J'aime bien le personnage. Il retourne à Bastogne comme moi quand j'étais petit. C'est une lettre à son père. Je voulais au début faire l'itinéraire d'un hypocondriaque qui faisais ça pour son père. Mais ça allait être long et chiant. J'étais sur le tournage d'un film américain, Dog of Flanders, à la mer, et lorsque Marc Dutroux s'est échappé. Je me suis rendu compte que tout le monde (l'équipe composée d'israéliens, de bulgares, d' américains) le connaissait. J'ai senti une sorte de frénésie sur le plateau qui a duré le temps qu'il soit repris. Après tout le monde était un peu triste. Je me suis dit : "ça, c'est la Belgique, il y a quelque chose là...". Il fallait alors que mon personnage fasse ce film pendant que Marc Dutroux s'échappe et qu'il s'y identifie et qu'à la fin tout retombe flop, comme un soufflé. j'ai écris très vite. Trois semaines après on tournait.

 

Pour Muno - qui n'a rien à voir avec la ville de Muno ! - le film est différent. Le racisme n'est pas un thème qu'on aborde de face, sinon on rentre dans des clichés et des partis pris, tellement pris qu'ils ne sont plus le reflet d'une réalité. Le racisme va au-delà des locomotives, il y a tout ce qui vient après, tout le racisme au quotidien qui est beaucoup plus dangereux, dilu et insidieux. Il fallait que les gens puissent se retrouver dans les personnages. Lorsqu'on fait le portrait de quelqu'un, si on le présente comme une grosse crapule, on ne s'identifie pas donc on porte un jugement. Mais lorsqu'on s'identifie au personnage, il renvoie une partie de nous-même, et ça touche beaucoup plus les gens. Le film a créé des débats.
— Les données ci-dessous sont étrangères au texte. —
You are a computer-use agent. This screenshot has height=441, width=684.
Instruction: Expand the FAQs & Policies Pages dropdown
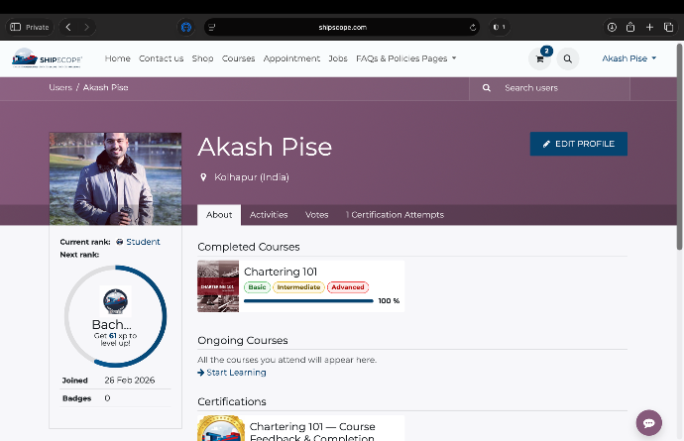[406, 58]
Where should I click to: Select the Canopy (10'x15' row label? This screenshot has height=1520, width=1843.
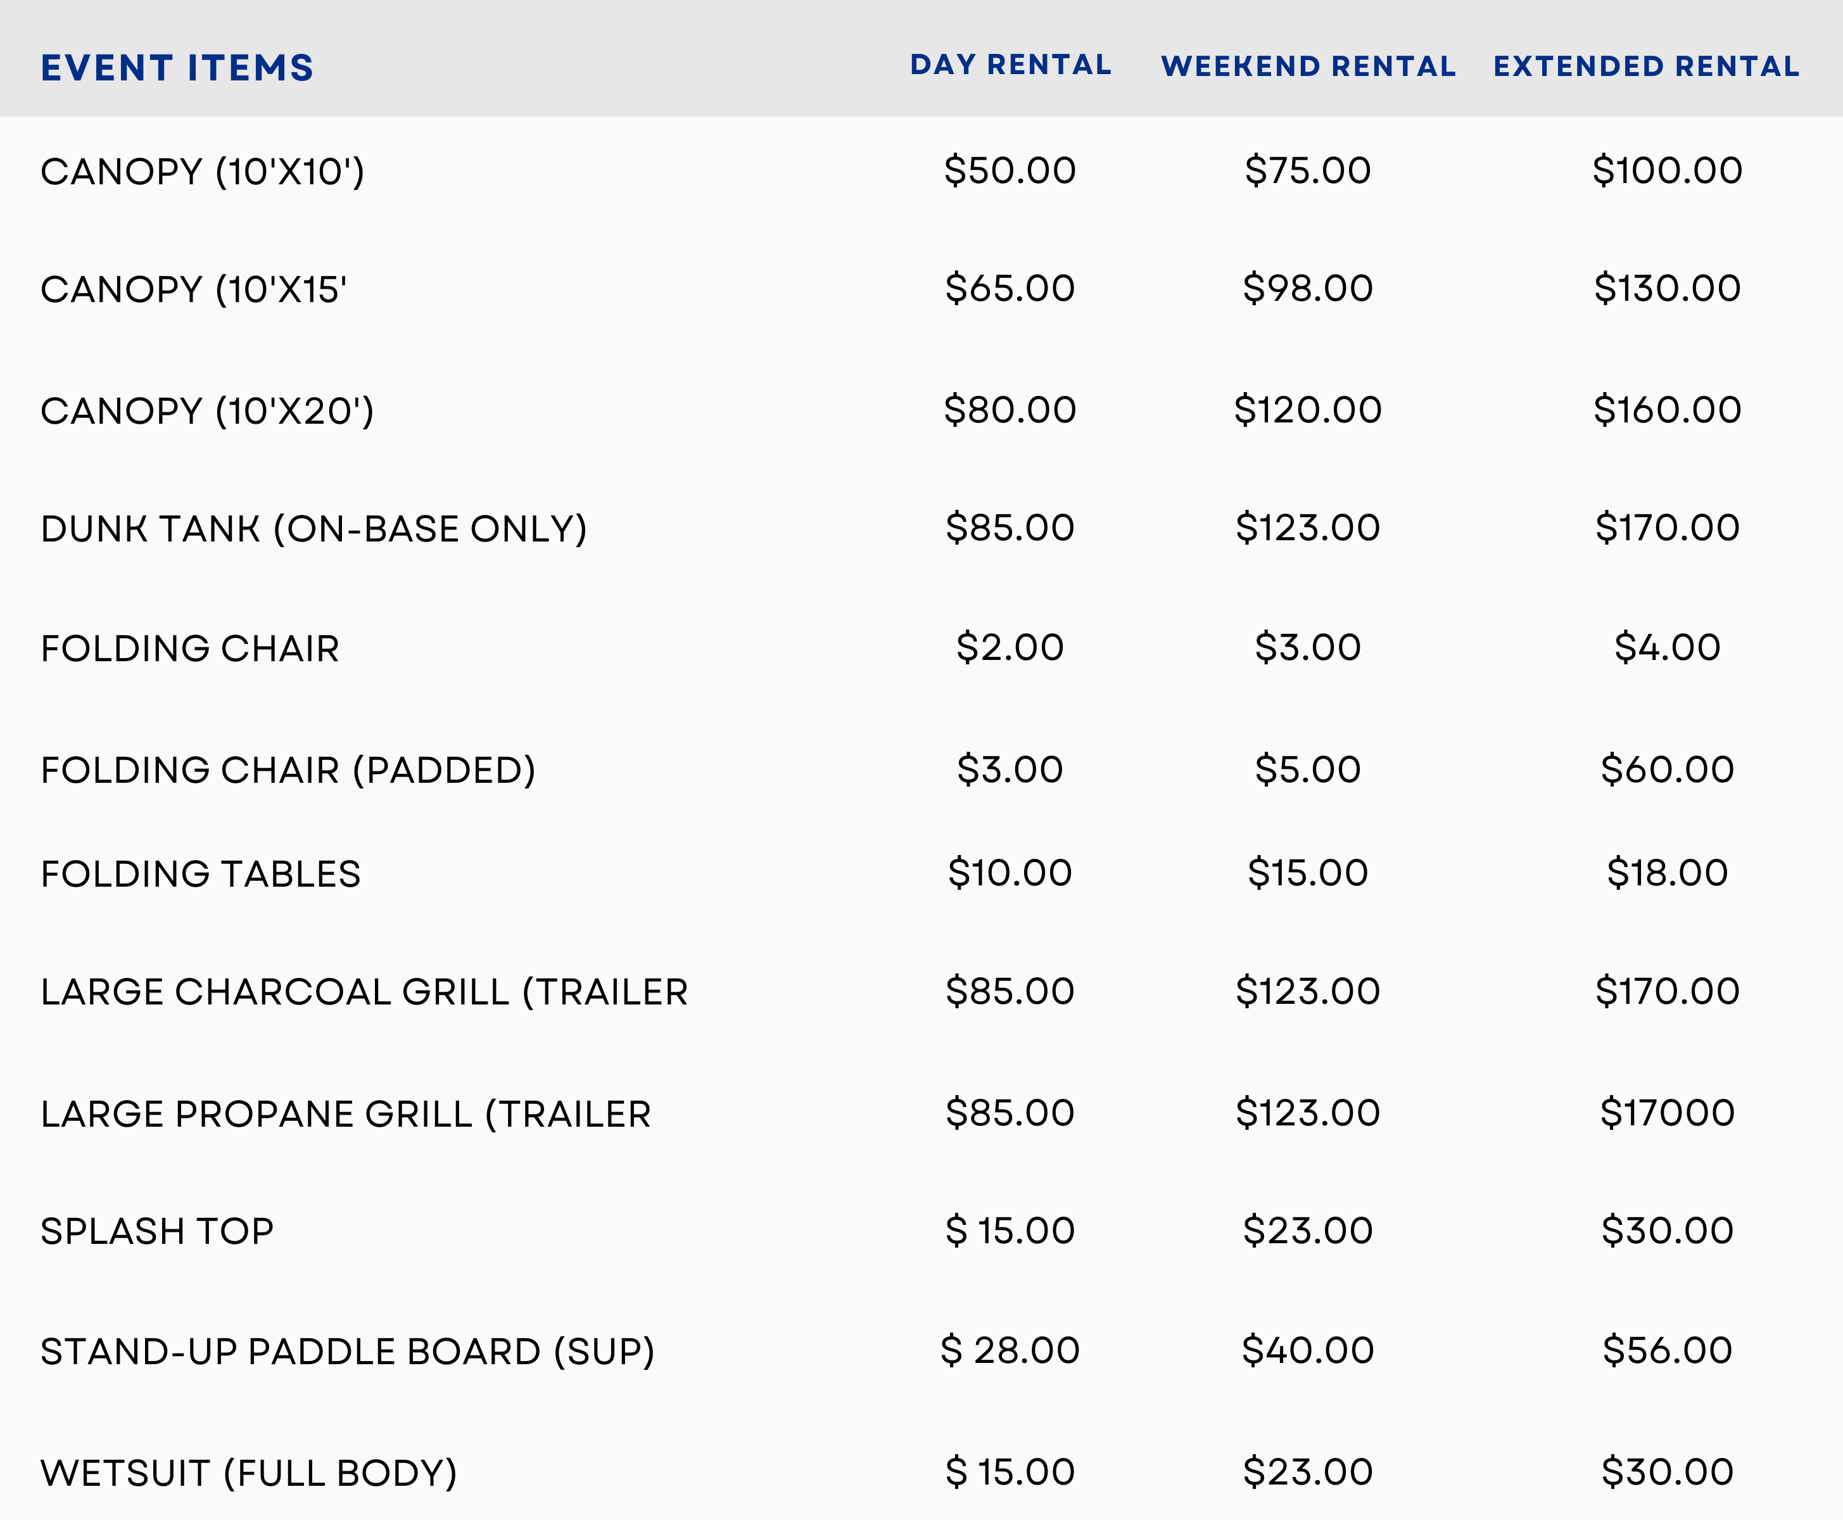(193, 290)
C'est ce que je voulais. Le fait qu'on n'ait pas de parti d'extrême droite en Wallonie fait partie d'une tradition politique. Mais il ne faut pas croire qu'on est à l'abri de tout ça. Si maintenant quelque chose basculait, ça pourrait virer très vite. Et c'est ça qui me fait peur. Stéfan Liberski joue un petit rôle. Je trouve que c'est un excellent comédien, il est très juste au niveau de son jeu. Dans le long métrage que je suis en train de préparer il y a un petit rôle pour lui. Tout ce que je peux te dire à ce propos, c'est que ça se passe dans le milieu de la construction des petites maisons "clé-sur-porte" et tout ça. C'est l'histoire d'un vendeur de maisons. Ça parle de l'engagement à travers ce personnage, citoyen, affectif".